SOURCE EXTRACT>
★ ★ ★ ★

How many words would the average, middle-class three-year-old child hear spoken to her in the course of a year?
"About 6 million," said Pat Mirenda, an expert on augmentative and alternative communication (AAC) who referenced a related study during a keynote talk at the Bloorview Research Institute's Pursuit Awards yesterday.
Pat said we could expect a deaf child of deaf parents to watch about the same number of signs over a year.
But what about kids who can't speak or sign and use a voice device or pictures to communicate? How often would a young child see these symbols used around them in a year?
"Zero," Pat said. "Zilch. We're not in a symbol-using community and children rarely see others using the same symbols they use, yet we expect them to magically be able to know what to do."
We know that children need to absorb vast amounts of language before being able to express it, Pat said. We know that modelling of AAC is important. But this is an area where we aren't translating research into practice.
"We don't routinely do it," Pat said. "We don't teach teachers they should point to symbols when communicating, we don't teach parents to point to symbols, and we don't teach educational assistants and peers."

★ ★ ★ ★

RECORDED INFORMATION>
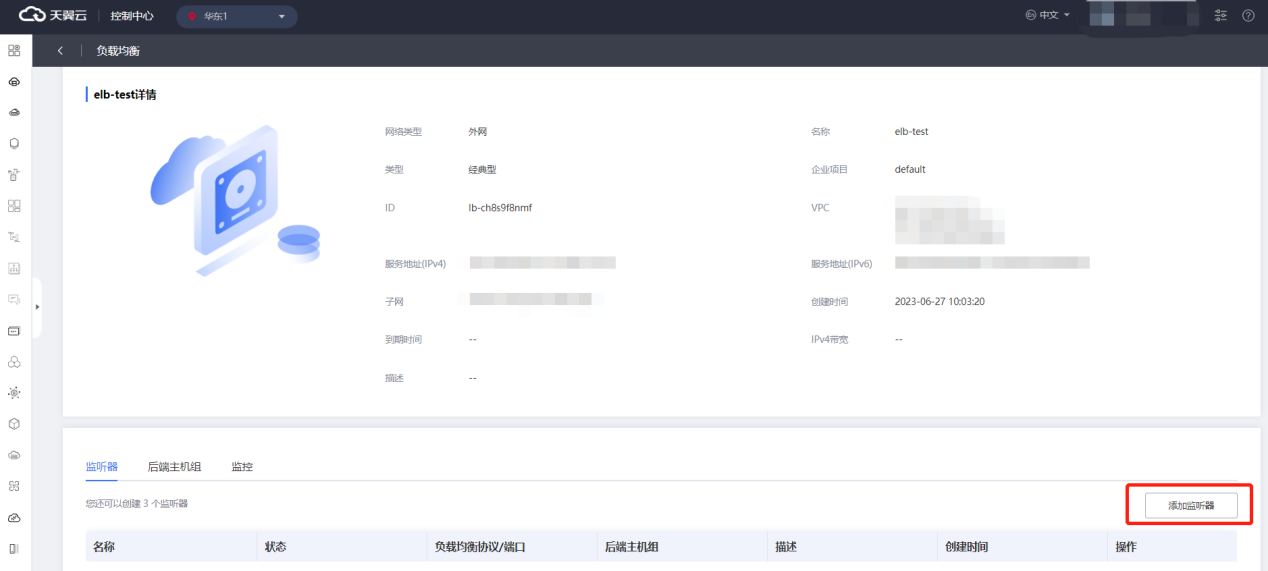Open the help question mark icon
This screenshot has width=1268, height=571.
click(1248, 16)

★ ★ ★ ★

TASK LIST>
[1] Please reproduce the passage about AAC modelling verbatim, from "How many words" up to and including "them in a year?".
[2] Answer these questions using the passage about AAC modelling:
(a) About how many words would the average middle-class three-year-old hear spoken to her in a year?
(b) At what event did Pat Mirenda give the keynote talk?
(c) Which groups does Pat say are not taught to point to symbols?
[3] Write the next part of the passage about AAC modelling, picking up after its final sentence.

WRITTEN ANSWERS>
[1]
How many words would the average, middle-class three-year-old child hear spoken to her in the course of a year?
"About 6 million," said Pat Mirenda, an expert on augmentative and alternative communication (AAC) who referenced a related study during a keynote talk at the Bloorview Research Institute's Pursuit Awards yesterday.
Pat said we could expect a deaf child of deaf parents to watch about the same number of signs over a year.
But what about kids who can't speak or sign and use a voice device or pictures to communicate? How often would a young child see these symbols used around them in a year?

[2]
(a) About 6 million.
(b) The Bloorview Research Institute's Pursuit Awards.
(c) Teachers, parents, educational assistants and peers.

[3]
Another gap occurs when we assume children who use AAC can't learn to read. "If we can teach a child to manipulate 26 letters, they can say whatever they want," Pat said, noting that expression isn't dependent on the number of symbols programmed into a device.
"But literacy is not a routine practice, still, in Canada, the U.S. and elsewhere in the world." Too often professionals have low expectations for complicated kids and make a decision, at age two to five, that literacy isn't a goal. "We should just teach them to make sandwiches," she said.
In an earlier interview, Pat said this sets children who use AAC up for exclusion. "They're the ones in self-contained classrooms who often don't get literacy and language instruction, and people just say 'that's too bad.' It's kind of stunning in 2013 that people still think they can tell a book by its cover.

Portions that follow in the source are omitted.